# EXERCISE BRIEF
Look through the data below for the line with "Click the Mountain Paradise thumbnail image" and the line with "Check Take control", then output those two and all lines in between, exactly as written.

# MATERIAL PROVIDED

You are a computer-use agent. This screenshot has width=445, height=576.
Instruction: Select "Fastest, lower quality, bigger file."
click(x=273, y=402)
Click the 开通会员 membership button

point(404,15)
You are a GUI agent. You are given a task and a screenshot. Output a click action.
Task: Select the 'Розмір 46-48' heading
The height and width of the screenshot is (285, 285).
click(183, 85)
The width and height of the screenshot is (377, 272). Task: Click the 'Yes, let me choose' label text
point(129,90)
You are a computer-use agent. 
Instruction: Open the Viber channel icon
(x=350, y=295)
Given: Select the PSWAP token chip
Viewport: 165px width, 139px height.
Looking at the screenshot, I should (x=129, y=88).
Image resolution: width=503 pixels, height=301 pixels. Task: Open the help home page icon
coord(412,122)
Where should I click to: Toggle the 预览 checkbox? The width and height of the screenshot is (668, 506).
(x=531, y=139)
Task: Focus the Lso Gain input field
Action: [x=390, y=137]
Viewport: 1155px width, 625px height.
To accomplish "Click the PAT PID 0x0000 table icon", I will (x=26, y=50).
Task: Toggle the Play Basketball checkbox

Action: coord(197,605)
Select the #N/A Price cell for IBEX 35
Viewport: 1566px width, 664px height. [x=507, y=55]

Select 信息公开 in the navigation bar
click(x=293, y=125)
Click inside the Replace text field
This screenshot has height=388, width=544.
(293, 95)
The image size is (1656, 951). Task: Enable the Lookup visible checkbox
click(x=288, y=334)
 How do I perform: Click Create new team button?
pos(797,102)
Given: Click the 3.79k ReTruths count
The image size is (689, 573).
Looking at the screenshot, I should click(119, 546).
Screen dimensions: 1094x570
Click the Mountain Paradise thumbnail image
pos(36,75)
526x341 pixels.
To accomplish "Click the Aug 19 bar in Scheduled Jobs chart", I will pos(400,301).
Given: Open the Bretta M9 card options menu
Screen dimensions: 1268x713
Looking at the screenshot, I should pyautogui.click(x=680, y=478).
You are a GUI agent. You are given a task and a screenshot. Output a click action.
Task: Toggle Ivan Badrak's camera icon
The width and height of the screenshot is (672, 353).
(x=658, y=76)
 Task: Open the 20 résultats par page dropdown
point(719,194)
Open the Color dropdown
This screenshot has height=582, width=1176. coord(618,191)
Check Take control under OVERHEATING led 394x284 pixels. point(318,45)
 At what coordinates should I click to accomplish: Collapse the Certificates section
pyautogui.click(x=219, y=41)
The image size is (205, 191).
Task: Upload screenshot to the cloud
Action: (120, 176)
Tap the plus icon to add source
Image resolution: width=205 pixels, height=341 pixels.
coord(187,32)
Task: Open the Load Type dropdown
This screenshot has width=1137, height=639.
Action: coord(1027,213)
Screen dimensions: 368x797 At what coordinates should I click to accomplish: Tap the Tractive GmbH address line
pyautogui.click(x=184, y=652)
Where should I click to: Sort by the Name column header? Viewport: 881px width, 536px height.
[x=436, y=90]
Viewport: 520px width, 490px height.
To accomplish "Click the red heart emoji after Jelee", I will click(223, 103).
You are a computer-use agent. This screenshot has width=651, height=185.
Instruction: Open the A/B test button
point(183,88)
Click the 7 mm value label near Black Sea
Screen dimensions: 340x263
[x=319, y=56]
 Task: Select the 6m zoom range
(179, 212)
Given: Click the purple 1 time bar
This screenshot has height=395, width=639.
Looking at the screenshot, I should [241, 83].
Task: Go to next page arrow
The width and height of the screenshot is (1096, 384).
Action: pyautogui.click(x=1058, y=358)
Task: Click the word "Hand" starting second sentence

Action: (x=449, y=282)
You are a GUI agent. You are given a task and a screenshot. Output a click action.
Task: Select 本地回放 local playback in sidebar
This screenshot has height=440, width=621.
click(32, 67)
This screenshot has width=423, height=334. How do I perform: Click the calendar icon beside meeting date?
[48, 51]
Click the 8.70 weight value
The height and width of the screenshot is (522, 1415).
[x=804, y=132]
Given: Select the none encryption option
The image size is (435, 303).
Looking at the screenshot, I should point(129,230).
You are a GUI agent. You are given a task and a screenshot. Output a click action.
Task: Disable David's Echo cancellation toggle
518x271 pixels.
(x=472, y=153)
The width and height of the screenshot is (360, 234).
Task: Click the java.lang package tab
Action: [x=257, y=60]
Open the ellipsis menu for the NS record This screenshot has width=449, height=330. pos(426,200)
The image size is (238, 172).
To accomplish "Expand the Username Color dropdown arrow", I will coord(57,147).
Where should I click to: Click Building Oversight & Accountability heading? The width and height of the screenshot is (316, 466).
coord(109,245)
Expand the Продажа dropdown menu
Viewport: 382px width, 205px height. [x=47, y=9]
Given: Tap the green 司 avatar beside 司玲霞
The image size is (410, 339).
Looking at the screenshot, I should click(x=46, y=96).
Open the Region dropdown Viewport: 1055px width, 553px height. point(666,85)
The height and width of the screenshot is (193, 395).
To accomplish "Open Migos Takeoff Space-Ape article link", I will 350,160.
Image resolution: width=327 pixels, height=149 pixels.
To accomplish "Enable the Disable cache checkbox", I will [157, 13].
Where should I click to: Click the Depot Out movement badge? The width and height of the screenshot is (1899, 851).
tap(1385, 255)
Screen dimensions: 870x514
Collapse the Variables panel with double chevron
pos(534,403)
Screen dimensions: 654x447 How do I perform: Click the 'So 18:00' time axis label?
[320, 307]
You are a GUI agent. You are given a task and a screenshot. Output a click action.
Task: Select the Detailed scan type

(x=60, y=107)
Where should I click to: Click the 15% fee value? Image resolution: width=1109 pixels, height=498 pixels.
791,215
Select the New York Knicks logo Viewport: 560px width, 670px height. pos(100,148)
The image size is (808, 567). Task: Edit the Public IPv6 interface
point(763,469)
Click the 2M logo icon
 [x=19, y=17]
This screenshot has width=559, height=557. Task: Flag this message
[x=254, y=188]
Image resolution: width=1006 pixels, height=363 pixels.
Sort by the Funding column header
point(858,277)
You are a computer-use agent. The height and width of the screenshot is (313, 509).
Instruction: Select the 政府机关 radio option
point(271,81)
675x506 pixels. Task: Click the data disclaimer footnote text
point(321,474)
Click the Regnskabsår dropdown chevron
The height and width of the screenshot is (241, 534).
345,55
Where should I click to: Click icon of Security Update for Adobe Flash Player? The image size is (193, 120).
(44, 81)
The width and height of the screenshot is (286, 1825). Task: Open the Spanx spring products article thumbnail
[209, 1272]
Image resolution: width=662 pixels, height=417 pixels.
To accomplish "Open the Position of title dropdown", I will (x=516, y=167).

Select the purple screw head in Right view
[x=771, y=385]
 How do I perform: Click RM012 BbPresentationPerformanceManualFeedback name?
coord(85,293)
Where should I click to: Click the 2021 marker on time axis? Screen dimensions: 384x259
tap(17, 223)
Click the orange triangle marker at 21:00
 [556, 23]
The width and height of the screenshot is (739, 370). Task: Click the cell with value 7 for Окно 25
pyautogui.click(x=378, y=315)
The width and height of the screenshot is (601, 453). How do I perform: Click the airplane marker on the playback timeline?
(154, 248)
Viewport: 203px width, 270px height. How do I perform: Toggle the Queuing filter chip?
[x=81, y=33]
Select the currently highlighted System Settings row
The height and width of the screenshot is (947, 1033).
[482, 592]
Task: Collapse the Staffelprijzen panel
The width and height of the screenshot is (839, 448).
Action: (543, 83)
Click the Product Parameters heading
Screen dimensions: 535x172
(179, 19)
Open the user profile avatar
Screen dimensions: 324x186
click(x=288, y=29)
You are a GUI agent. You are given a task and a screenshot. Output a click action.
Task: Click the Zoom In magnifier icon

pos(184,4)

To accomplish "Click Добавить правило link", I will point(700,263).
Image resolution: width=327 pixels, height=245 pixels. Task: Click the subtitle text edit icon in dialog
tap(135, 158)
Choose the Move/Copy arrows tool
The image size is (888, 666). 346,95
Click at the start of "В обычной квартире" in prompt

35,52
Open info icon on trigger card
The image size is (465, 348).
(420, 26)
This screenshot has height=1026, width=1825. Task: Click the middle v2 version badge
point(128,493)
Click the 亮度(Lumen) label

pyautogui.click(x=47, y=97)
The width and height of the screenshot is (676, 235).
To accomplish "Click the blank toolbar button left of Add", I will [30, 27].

# OUTPUT BELOW
Click the Mountain Paradise thumbnail image
pos(36,75)
526x341 pixels.
To accomplish "Click the Aug 19 bar in Scheduled Jobs chart", I will pos(400,301).
Given: Open the Bretta M9 card options menu
Screen dimensions: 1268x713
Looking at the screenshot, I should pyautogui.click(x=680, y=478).
You are a GUI agent. You are given a task and a screenshot. Output a click action.
Task: Toggle Ivan Badrak's camera icon
The width and height of the screenshot is (672, 353).
(x=658, y=76)
 Task: Open the 20 résultats par page dropdown
point(719,194)
Open the Color dropdown
This screenshot has height=582, width=1176. coord(618,191)
Check Take control under OVERHEATING led 394x284 pixels. point(318,45)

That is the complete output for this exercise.